On the morning of the auditions, to the surprise of the casting director, so many more people than expected arrived for the audition that performers had to wait in the parking garage due to fire code and overcrowding concerns. The casting director ultimately determined that although only 85 performers had been scheduled to audition, the online casting service, through a computer malfunction, had sent notice of the audition to 500 performers. While the casting director was investigating, a SAG Field Representative was dispatched in response to complaints received by the Hollywood Commercials Department. The casting director accommodated as many performers as possible, auditioning approximately 250, and even called some of the accidentally-scheduled performers back for second auditions.

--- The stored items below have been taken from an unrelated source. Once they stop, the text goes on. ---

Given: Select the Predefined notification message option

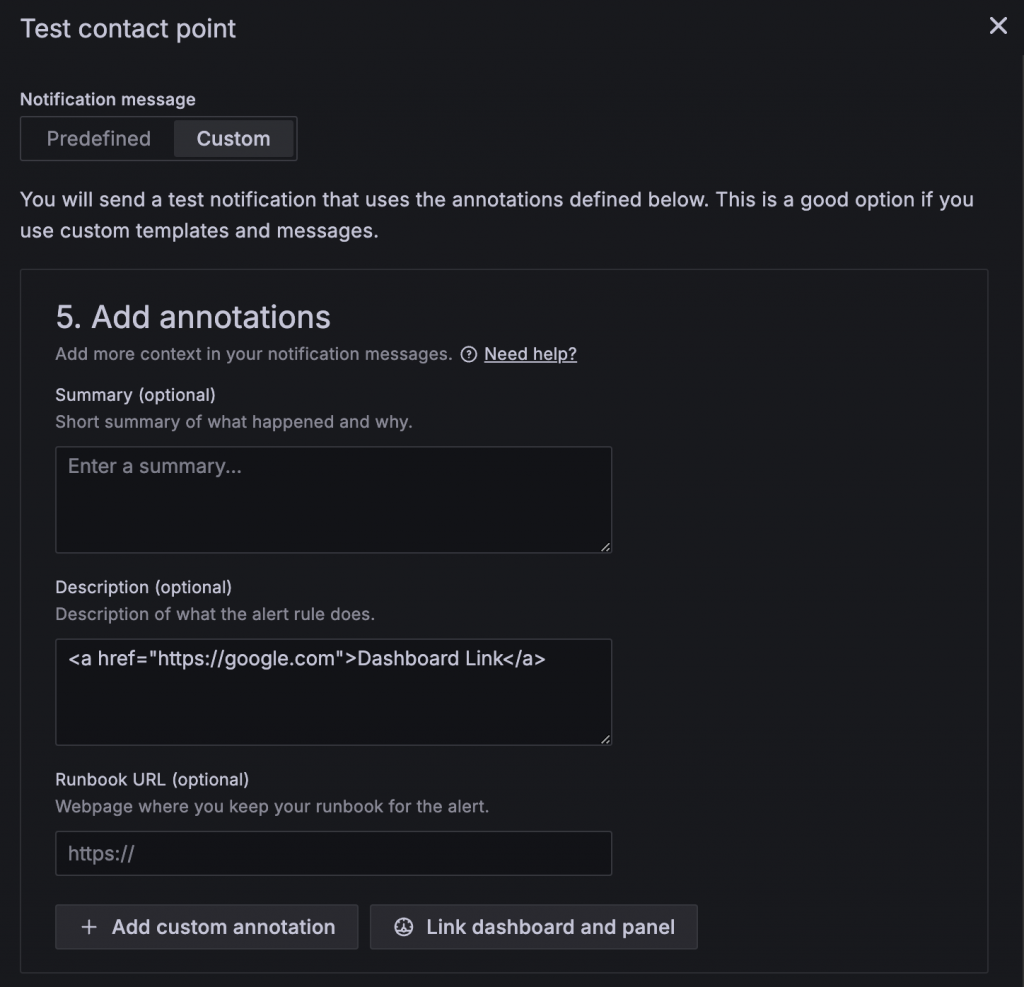Looking at the screenshot, I should tap(98, 139).
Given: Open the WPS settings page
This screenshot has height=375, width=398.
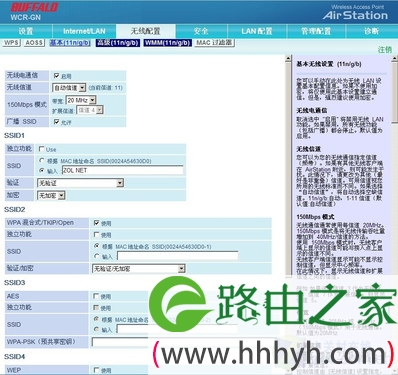Looking at the screenshot, I should 11,43.
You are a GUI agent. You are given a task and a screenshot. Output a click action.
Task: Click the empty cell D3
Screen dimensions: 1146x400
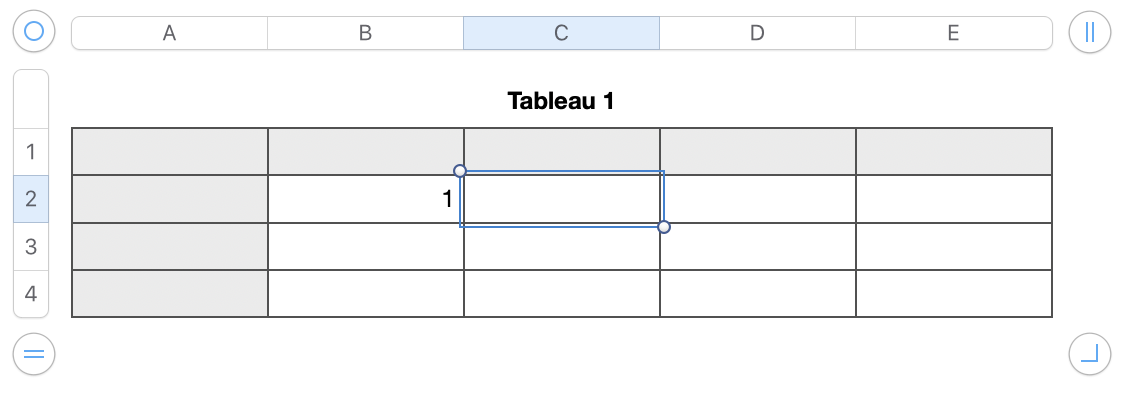pyautogui.click(x=757, y=246)
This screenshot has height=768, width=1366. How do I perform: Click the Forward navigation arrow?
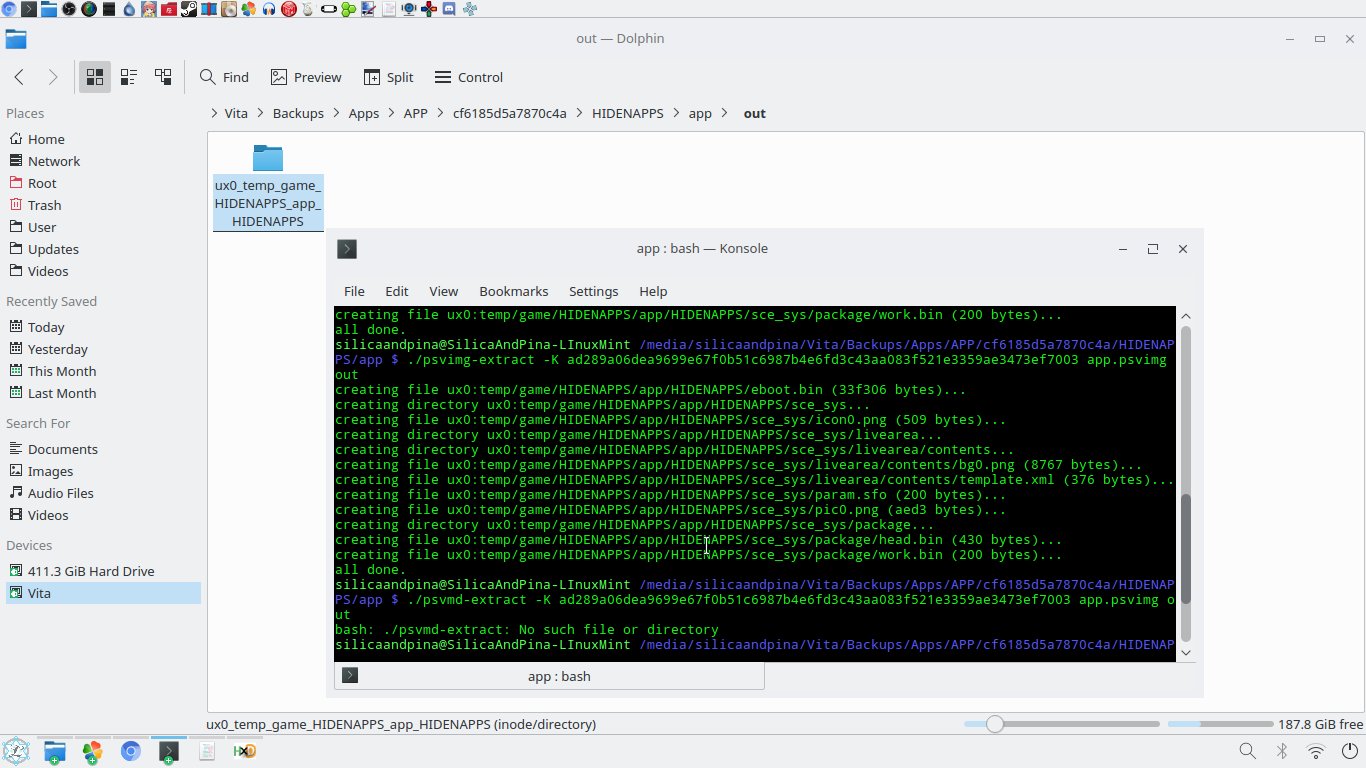click(x=53, y=77)
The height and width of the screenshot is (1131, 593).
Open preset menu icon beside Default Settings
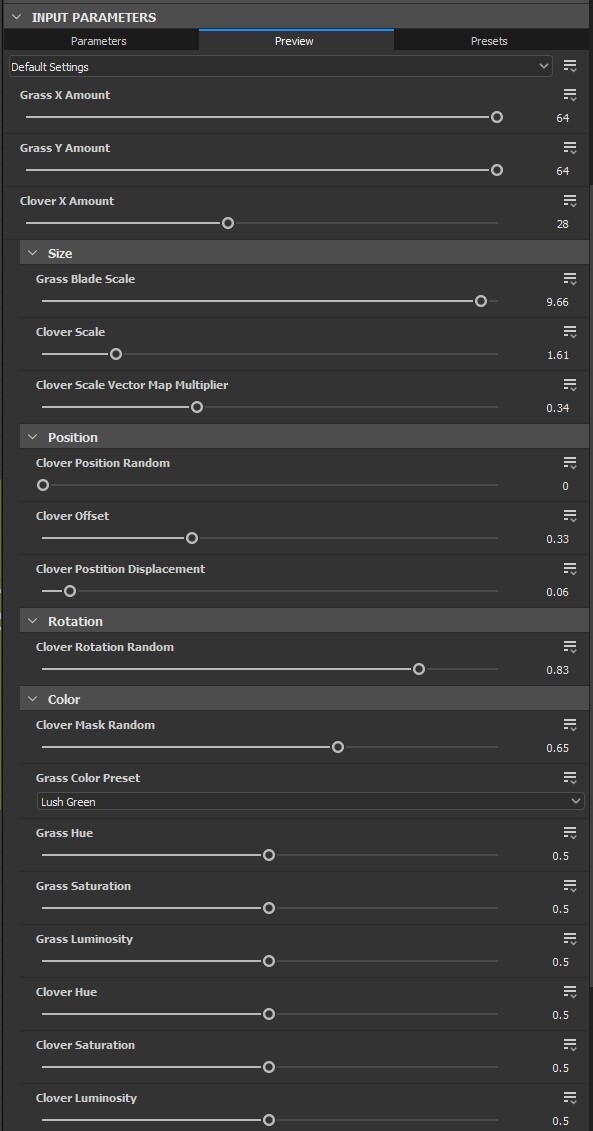(570, 67)
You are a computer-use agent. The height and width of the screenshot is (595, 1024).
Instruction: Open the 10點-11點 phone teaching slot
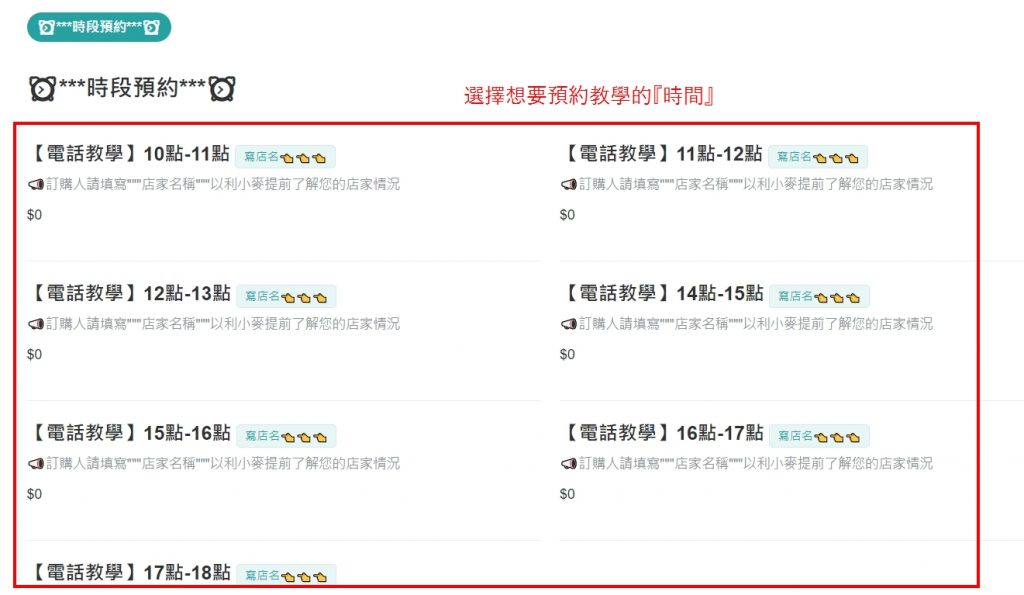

Six claims inquiries for audition overtime were filed with the Commercials Department in connection with the incident and a business representative was assigned to investigate. Several factors were considered before a determination was made to not file a claim for audition overtime:
1. It was a non-union production at the time of audition. No signatory had been engaged yet. (This is not a Rule One Violation. Performers are encouraged to audition for non-union productions in the hope of organizing them under a union contract, but performers must ensure any work they accept is union).
2. It was a computer malfunction that was beyond the casting director’s (and potential signatory’s) control and was an isolated situation.
3. The casting director is pro-performer and pro-SAG. She was actively searching for a signatory in order to be able to engage professional performers under a SAG contract.
4. The casting director has subsequently refused to utilize the services of that particular online casting service due to the confusion and inconvenience it caused her and all of the performers.
Ultimately a signatory was engaged, but it is not certain this project was ever produced due to the untimely death of the make-up artist who was critical to the success of the production.